____ Records for this exercise

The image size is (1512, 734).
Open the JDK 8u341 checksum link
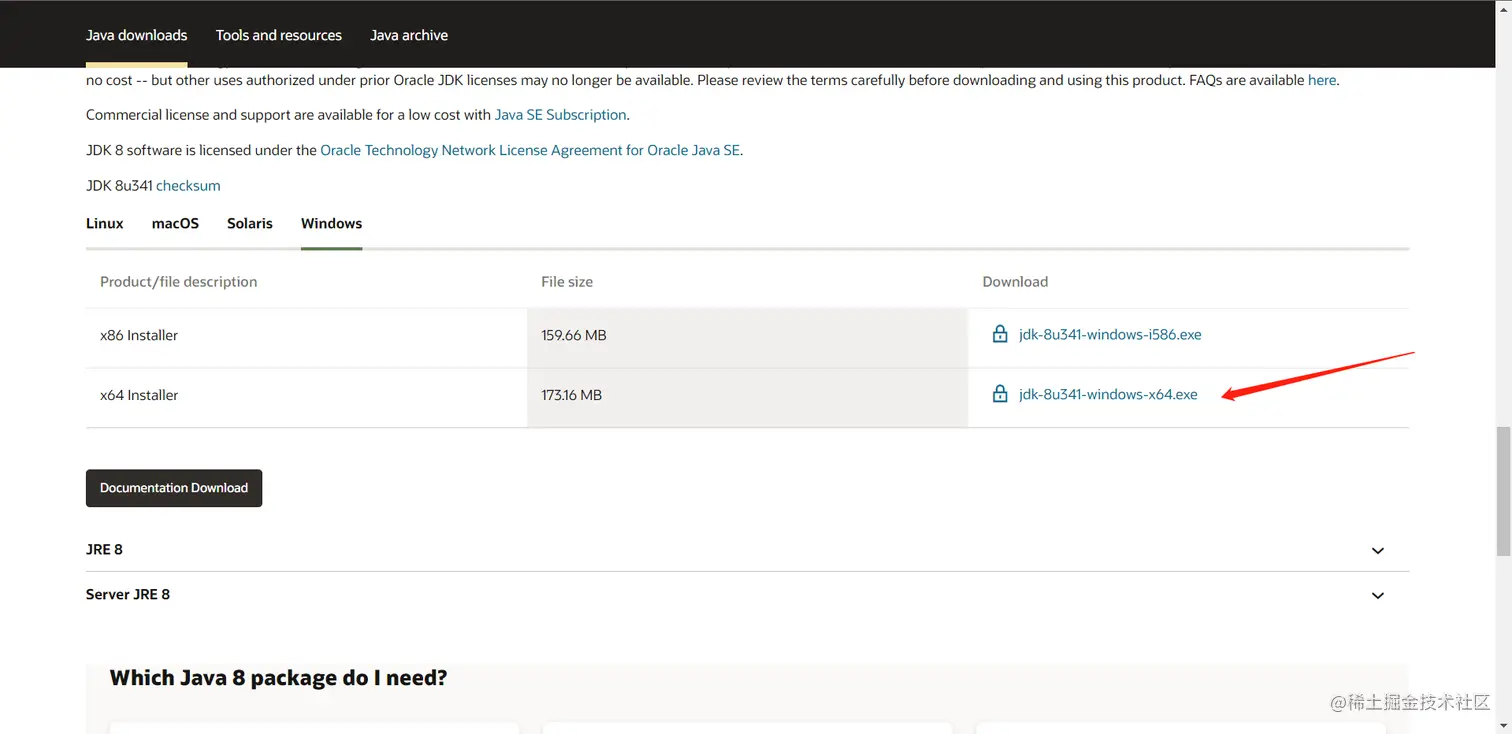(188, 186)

________
____ Records for this exercise

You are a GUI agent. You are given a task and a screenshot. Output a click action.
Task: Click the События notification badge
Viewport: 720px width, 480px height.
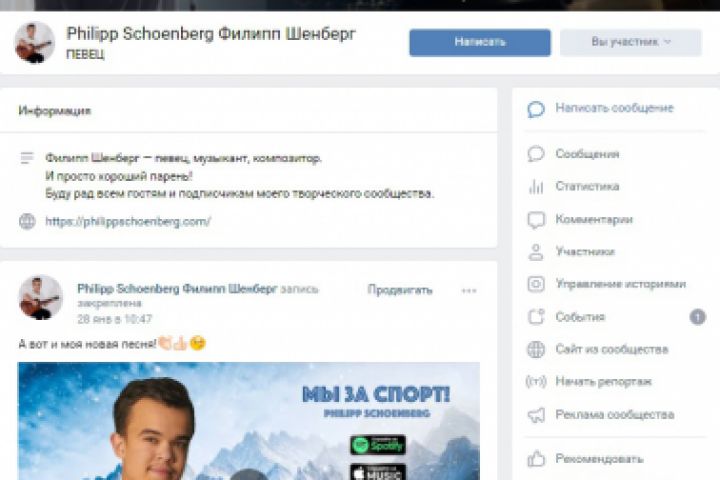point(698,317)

________
____ Records for this exercise

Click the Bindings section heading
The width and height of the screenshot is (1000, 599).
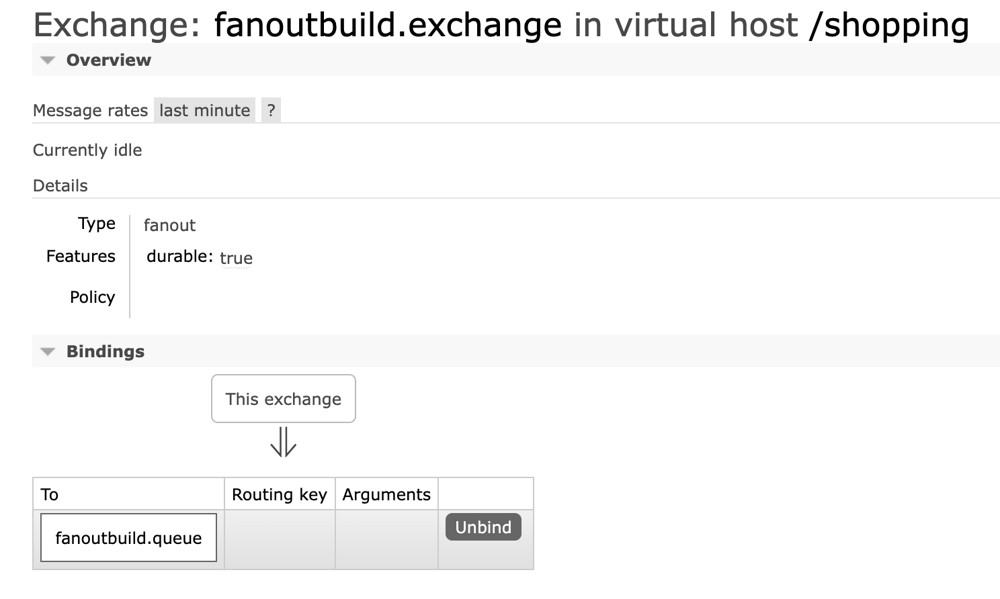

________

Task description - All lines above that include the word "screenshot" must be copied into the answer.

Exercise solution -
You are a GUI agent. You are given a task and a screenshot. Output a click action.
The width and height of the screenshot is (1000, 599).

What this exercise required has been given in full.